Estacionei a moto junto ao meio fio da praça de eventos e coloquei a chave da moto junto com a chave de casa naquele bolso pequeninho que tem nas calças jeans. A noite é longa e o estado que retornaria pra casa era uma incógnita. A noite super animada, muito rockroll e para completar, encontrei com o Rafael, trabalhávamos juntos na agência do IBGE local, e outros amigos. Daí pra frente, preferência com a bebida não exista, a que viesse, descia.
Quase três da madrugada e não havia mais espaço no corpo para espalhar álcool. Rafael no mesmo estado e pediu-me para deixá-lo em sua casa. Bêbado não tem mesmo noção do perigo! Tirei a chave da moto do bolsinho e a de casa, coloquei em outro bolso da minha roupa.
Dos três o único sóbrio era a moto. Embora quem estava nos vendo passar, era fácil perceber pela forma que eu dirigia, que a moto estava completamente embriagada. Ela seguia fazendo zigue-zague pelas ruas. Mas, chegamos. Rafael desceu da moto, entrou em casa e eu fui para a minha.
Morava num conjunto habitacional criado recentemente, muitas casa ainda em construção. Na esquina, chegando em casa, havia uma construção, um pequeno monte de areia onde eu tinha que fazer uma pequena curva e caímos, eu e moto. Levantei a moto e empurrei uns vinte metros até a calçada de casa. Meti os dedos no bolsinho para pegar a chave de casa e abrir a porta. Nada de chave. Procurei em todos os outros bolsos da calça, nada. Pensei: a chave saiu do bolso na queda, ali na areia. Caminhei até lá e com dedos das mãos em forma de rastelo passei a procurar pela chave. Não achei. Novamente pensei: pois caiu lá na praça quando tirei a chave da moto do bolso. Isso mesmo, voltei mais de dois quilômetros e parei no mesmo lugar da praça. Liguei a lanterna do celular procurando e nada. Passei a andar pela praça sempre olhando pro chão e outra vez veio a ideia da chave ter caído mesmo, lá na areia. Voltei!

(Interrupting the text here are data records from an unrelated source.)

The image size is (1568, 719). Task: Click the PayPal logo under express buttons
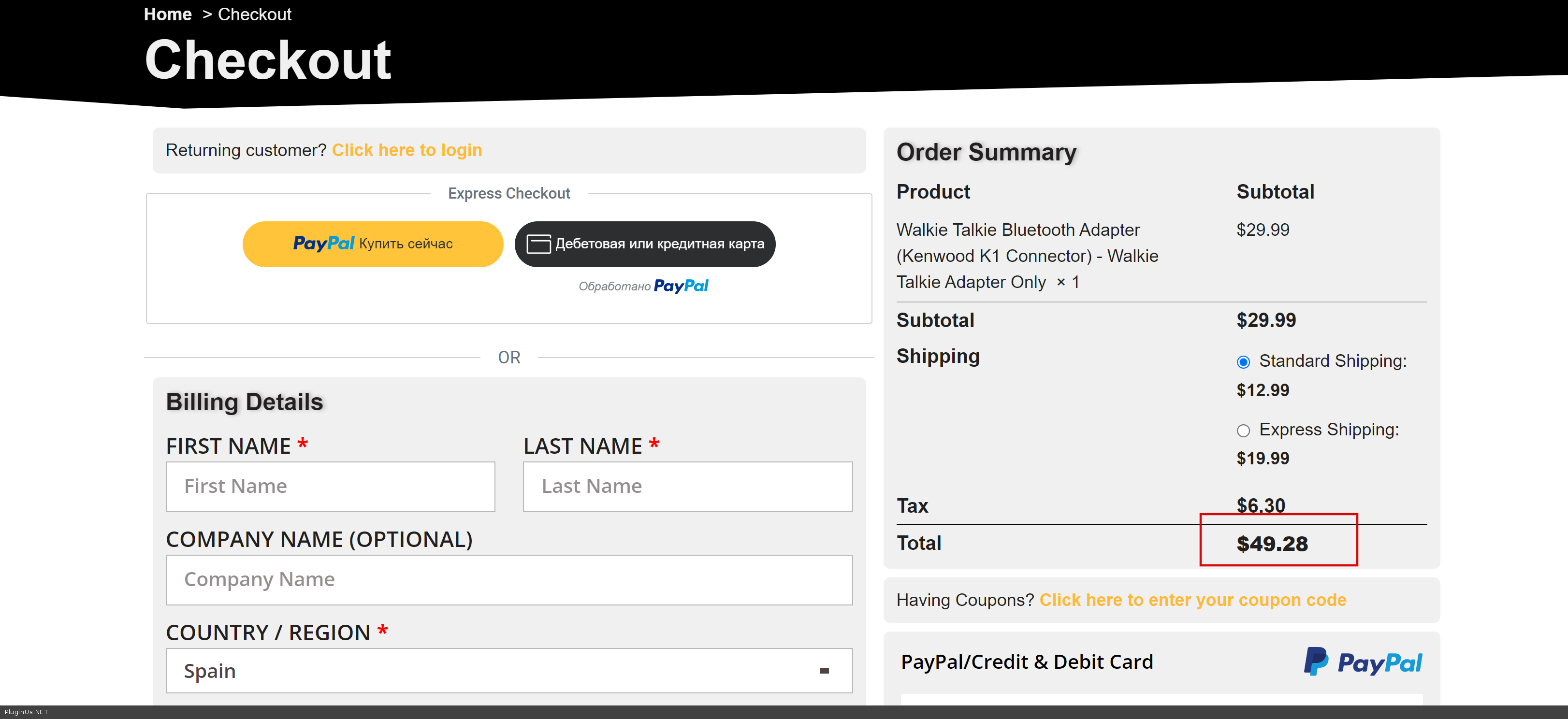681,286
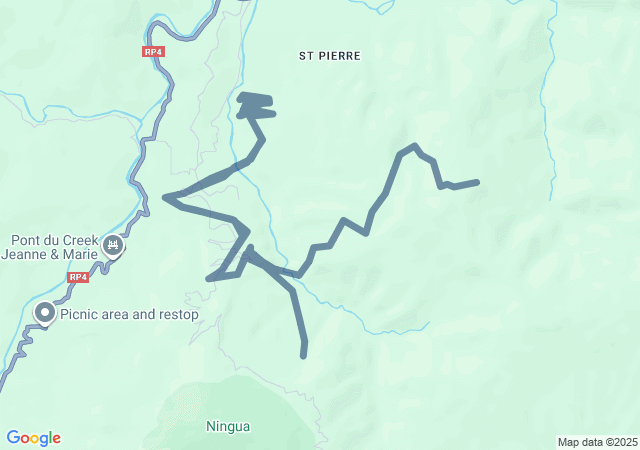Click the blue stream at the map's far east
640x450 pixels.
(547, 102)
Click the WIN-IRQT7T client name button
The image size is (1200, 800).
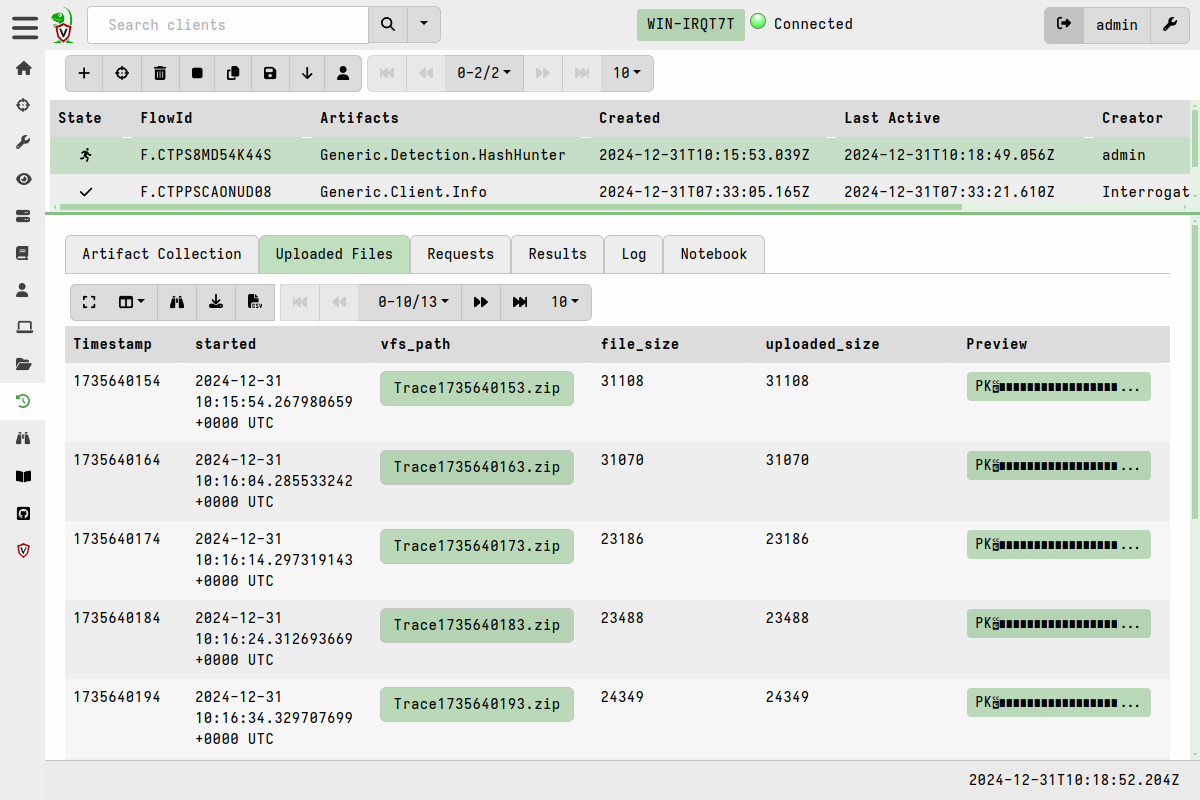tap(690, 25)
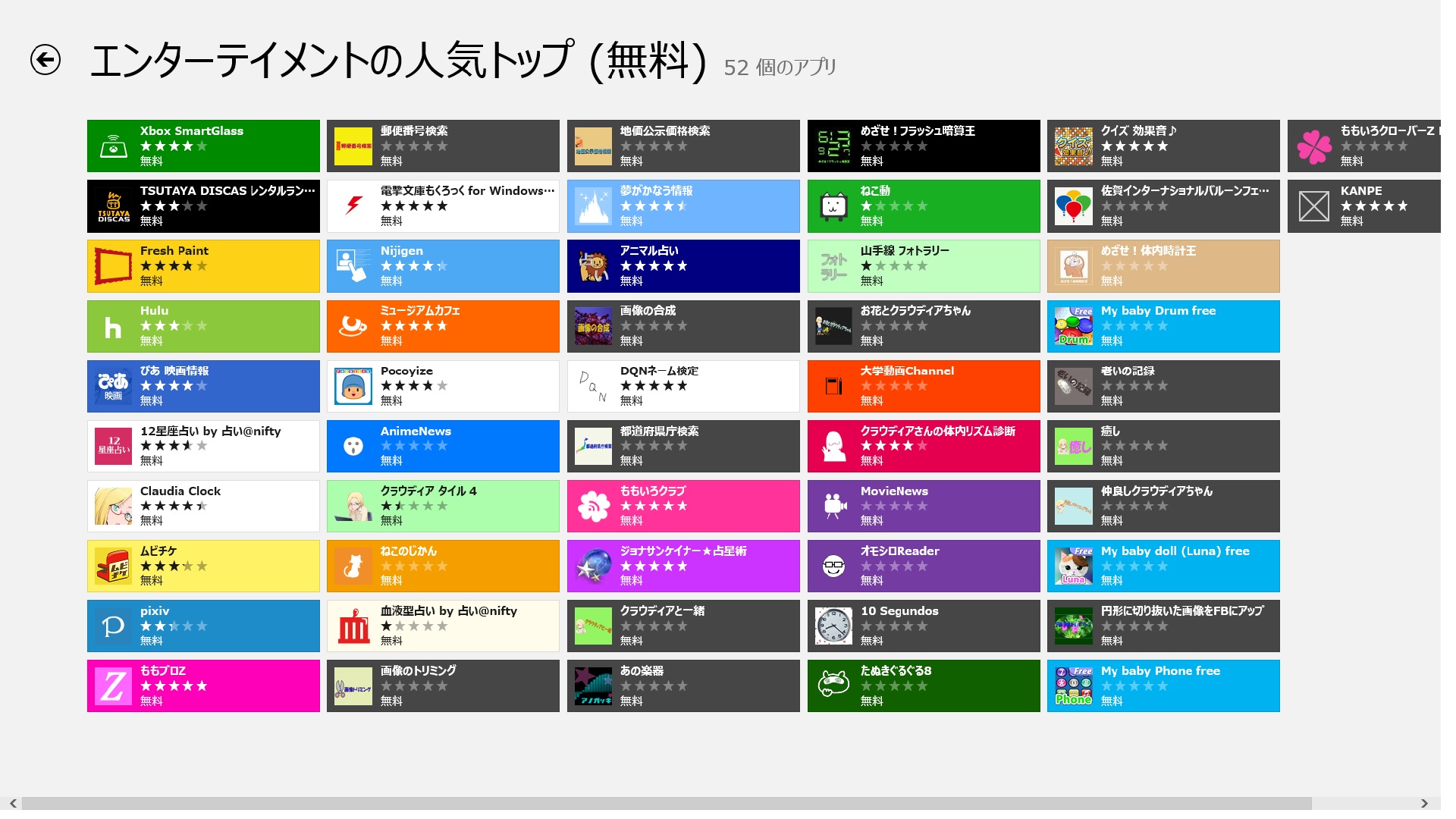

Na hora de fazer a curva, novamente cai na mesma areia. Levei a moto até a calçada de casa e fiz outra busca mais apurada na areia a procura da chave. Não encontrei e pior, começou a bater o desespero, já pensando na briga e numa primeira e merecida surra. Lembrei que dentro de casa tinha uma chave reserva, mas as paredes eram altas e não tinha como subir no telhado.
Pensando em todas as possibilidades de evitar que a mulher soubesse que passei a noite foliando e evitar dissabores. Subi na calçada e encostei na parede da frente, cruzei os braços sobre o peito e pasmem: senti algo dentro do bolso da camisa que, durante toda essa aventura, nunca lembrei de sua existência. Era a chave!
Peguei a chave joguei na calçada e comecei a pular em cima, na intenção de esmagar mesmo. Parei dizendo pra mim mesmo, devo é agradecer de tê-la encontrado. Abri a porta, coloquei a moto para dentro, escondi a roupa que estava vestido toda suja de areia, tomei um banho e para dormir mais tranquilo, coloquei o relógio para despertar vinte pras sete. Vinte minutos era suficiente para levantar e ir buscar a mulher no hospital.
Acordei assustado ouvindo murros fortes na porta e gritos chamando pelo meu nome. Ainda desnorteado da embriaguez, sentei na cama e olhei para o despertador: 8:30 da manhã. E adivinhem quem estava esmurrando a porta e gritando meu nome?